Go line by line through the data and copy those with the word "computer".

Materials provided
Content starts

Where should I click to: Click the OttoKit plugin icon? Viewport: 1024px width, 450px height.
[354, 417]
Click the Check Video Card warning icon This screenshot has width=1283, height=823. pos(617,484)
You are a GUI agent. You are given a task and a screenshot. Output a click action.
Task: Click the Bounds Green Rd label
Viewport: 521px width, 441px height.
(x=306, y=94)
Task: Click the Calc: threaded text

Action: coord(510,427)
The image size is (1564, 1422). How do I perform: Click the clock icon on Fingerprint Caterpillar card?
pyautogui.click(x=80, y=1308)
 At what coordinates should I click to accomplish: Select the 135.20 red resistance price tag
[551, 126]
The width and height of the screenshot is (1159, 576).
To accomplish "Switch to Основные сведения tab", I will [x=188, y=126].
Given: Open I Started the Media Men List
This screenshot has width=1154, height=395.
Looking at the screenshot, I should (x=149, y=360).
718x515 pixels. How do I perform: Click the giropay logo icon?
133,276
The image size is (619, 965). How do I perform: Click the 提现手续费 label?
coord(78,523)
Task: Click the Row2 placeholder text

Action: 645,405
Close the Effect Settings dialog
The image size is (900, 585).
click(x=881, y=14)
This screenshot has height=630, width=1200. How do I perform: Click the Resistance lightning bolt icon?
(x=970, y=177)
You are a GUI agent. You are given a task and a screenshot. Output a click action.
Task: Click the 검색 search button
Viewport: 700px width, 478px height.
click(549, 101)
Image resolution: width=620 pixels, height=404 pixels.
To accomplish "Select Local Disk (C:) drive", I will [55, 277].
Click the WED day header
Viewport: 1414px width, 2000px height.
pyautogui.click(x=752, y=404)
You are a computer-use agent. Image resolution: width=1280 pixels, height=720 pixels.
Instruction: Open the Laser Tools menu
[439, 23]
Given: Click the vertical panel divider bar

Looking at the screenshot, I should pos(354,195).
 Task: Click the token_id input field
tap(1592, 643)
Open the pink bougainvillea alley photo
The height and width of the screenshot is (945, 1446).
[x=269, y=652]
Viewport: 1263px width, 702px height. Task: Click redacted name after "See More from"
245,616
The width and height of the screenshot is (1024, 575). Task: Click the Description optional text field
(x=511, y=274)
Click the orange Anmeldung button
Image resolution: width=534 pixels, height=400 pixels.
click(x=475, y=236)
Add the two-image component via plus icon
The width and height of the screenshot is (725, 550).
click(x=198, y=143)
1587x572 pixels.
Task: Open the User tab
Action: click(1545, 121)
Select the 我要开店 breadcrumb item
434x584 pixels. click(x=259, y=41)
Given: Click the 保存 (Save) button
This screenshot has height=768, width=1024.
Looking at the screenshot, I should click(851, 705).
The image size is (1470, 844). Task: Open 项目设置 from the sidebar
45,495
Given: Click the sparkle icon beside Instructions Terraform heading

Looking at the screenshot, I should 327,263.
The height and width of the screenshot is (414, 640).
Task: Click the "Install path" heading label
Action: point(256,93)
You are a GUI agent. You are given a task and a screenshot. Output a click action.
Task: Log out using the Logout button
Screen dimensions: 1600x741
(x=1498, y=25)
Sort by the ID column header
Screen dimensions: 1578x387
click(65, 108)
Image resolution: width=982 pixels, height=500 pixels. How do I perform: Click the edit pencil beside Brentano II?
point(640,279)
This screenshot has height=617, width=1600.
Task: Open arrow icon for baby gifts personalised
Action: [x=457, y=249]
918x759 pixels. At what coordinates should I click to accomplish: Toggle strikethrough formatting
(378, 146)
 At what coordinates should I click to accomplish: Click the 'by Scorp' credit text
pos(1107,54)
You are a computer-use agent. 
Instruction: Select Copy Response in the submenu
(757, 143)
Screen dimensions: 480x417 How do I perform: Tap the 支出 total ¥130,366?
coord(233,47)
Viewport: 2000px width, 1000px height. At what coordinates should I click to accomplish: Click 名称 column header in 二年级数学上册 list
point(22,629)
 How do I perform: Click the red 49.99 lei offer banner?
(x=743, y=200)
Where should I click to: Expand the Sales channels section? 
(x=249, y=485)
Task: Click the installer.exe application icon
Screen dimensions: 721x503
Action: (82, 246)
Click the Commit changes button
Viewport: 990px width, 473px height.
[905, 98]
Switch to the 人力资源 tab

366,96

Content ends

Written answer
You are a computer-use agent. Image resolution: width=1280 pixels, height=720 pixels.
You are a computer-use agent. 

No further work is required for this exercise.